The exercise »
Reproduce the following material verbatim, line for line.

(Word and item position data)
----------------

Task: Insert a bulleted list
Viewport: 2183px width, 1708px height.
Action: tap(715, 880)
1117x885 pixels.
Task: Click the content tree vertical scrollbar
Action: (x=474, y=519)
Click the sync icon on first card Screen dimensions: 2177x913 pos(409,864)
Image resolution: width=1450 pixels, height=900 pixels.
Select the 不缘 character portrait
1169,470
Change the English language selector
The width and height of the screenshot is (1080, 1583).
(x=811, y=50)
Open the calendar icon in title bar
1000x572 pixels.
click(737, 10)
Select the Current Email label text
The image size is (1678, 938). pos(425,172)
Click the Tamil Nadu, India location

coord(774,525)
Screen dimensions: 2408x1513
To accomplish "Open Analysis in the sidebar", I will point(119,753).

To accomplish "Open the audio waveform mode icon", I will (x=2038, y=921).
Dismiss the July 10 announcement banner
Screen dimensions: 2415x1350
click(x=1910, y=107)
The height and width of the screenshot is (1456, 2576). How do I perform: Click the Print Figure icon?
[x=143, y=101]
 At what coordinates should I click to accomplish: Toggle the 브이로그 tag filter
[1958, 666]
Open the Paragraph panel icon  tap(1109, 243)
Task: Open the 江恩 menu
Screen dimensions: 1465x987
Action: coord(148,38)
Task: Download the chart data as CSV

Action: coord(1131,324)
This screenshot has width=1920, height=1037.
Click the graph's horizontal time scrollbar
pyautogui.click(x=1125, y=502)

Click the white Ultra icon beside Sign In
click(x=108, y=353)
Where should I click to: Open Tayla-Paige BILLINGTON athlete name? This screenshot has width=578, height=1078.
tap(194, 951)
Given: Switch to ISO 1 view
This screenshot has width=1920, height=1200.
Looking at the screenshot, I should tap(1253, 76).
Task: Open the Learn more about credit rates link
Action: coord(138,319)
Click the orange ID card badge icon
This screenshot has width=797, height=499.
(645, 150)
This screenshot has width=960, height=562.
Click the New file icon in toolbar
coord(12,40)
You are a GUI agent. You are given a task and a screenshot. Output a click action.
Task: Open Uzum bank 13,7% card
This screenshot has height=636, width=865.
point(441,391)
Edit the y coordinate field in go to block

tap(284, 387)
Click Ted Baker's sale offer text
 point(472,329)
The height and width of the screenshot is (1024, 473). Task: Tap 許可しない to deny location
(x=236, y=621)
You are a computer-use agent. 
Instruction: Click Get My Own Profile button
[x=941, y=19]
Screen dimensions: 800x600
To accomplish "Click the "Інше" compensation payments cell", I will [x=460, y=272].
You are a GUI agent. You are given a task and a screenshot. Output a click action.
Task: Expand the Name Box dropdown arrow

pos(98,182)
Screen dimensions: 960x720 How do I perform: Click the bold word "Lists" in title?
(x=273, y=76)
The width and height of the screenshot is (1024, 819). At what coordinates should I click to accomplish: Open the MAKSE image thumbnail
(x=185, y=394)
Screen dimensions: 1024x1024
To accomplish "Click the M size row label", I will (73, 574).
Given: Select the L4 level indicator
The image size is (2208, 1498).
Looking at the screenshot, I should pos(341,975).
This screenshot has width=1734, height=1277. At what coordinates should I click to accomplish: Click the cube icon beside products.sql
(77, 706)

----------------

Solution below »
Task: Insert a bulleted list
Viewport: 2183px width, 1708px height.
Action: tap(715, 880)
1117x885 pixels.
Task: Click the content tree vertical scrollbar
Action: (x=474, y=519)
Click the sync icon on first card Screen dimensions: 2177x913 pos(409,864)
Image resolution: width=1450 pixels, height=900 pixels.
Select the 不缘 character portrait
1169,470
Change the English language selector
The width and height of the screenshot is (1080, 1583).
(x=811, y=50)
Open the calendar icon in title bar
1000x572 pixels.
click(737, 10)
Select the Current Email label text
The image size is (1678, 938). pos(425,172)
Click the Tamil Nadu, India location

coord(774,525)
Screen dimensions: 2408x1513
To accomplish "Open Analysis in the sidebar", I will point(119,753).

To accomplish "Open the audio waveform mode icon", I will (x=2038, y=921).
Dismiss the July 10 announcement banner
Screen dimensions: 2415x1350
click(x=1910, y=107)
The height and width of the screenshot is (1456, 2576). How do I perform: Click the Print Figure icon?
[x=143, y=101]
 At what coordinates should I click to accomplish: Toggle the 브이로그 tag filter
[1958, 666]
Open the Paragraph panel icon  tap(1109, 243)
Task: Open the 江恩 menu
Screen dimensions: 1465x987
Action: coord(148,38)
Task: Download the chart data as CSV

Action: coord(1131,324)
This screenshot has width=1920, height=1037.
Click the graph's horizontal time scrollbar
pyautogui.click(x=1125, y=502)

Click the white Ultra icon beside Sign In
click(x=108, y=353)
Where should I click to: Open Tayla-Paige BILLINGTON athlete name? This screenshot has width=578, height=1078.
tap(194, 951)
Given: Switch to ISO 1 view
This screenshot has width=1920, height=1200.
Looking at the screenshot, I should tap(1253, 76).
Task: Open the Learn more about credit rates link
Action: coord(138,319)
Click the orange ID card badge icon
This screenshot has width=797, height=499.
(645, 150)
This screenshot has width=960, height=562.
Click the New file icon in toolbar
coord(12,40)
You are a GUI agent. You are given a task and a screenshot. Output a click action.
Task: Open Uzum bank 13,7% card
This screenshot has height=636, width=865.
point(441,391)
Edit the y coordinate field in go to block

tap(284, 387)
Click Ted Baker's sale offer text
 point(472,329)
The height and width of the screenshot is (1024, 473). Task: Tap 許可しない to deny location
(x=236, y=621)
You are a computer-use agent. 
Instruction: Click Get My Own Profile button
[x=941, y=19]
Screen dimensions: 800x600
To accomplish "Click the "Інше" compensation payments cell", I will [x=460, y=272].
You are a GUI agent. You are given a task and a screenshot. Output a click action.
Task: Expand the Name Box dropdown arrow

pos(98,182)
Screen dimensions: 960x720 How do I perform: Click the bold word "Lists" in title?
(x=273, y=76)
The width and height of the screenshot is (1024, 819). At what coordinates should I click to accomplish: Open the MAKSE image thumbnail
(x=185, y=394)
Screen dimensions: 1024x1024
To accomplish "Click the M size row label", I will (73, 574).
Given: Select the L4 level indicator
The image size is (2208, 1498).
Looking at the screenshot, I should pos(341,975).
This screenshot has width=1734, height=1277. At what coordinates should I click to accomplish: Click the cube icon beside products.sql
(77, 706)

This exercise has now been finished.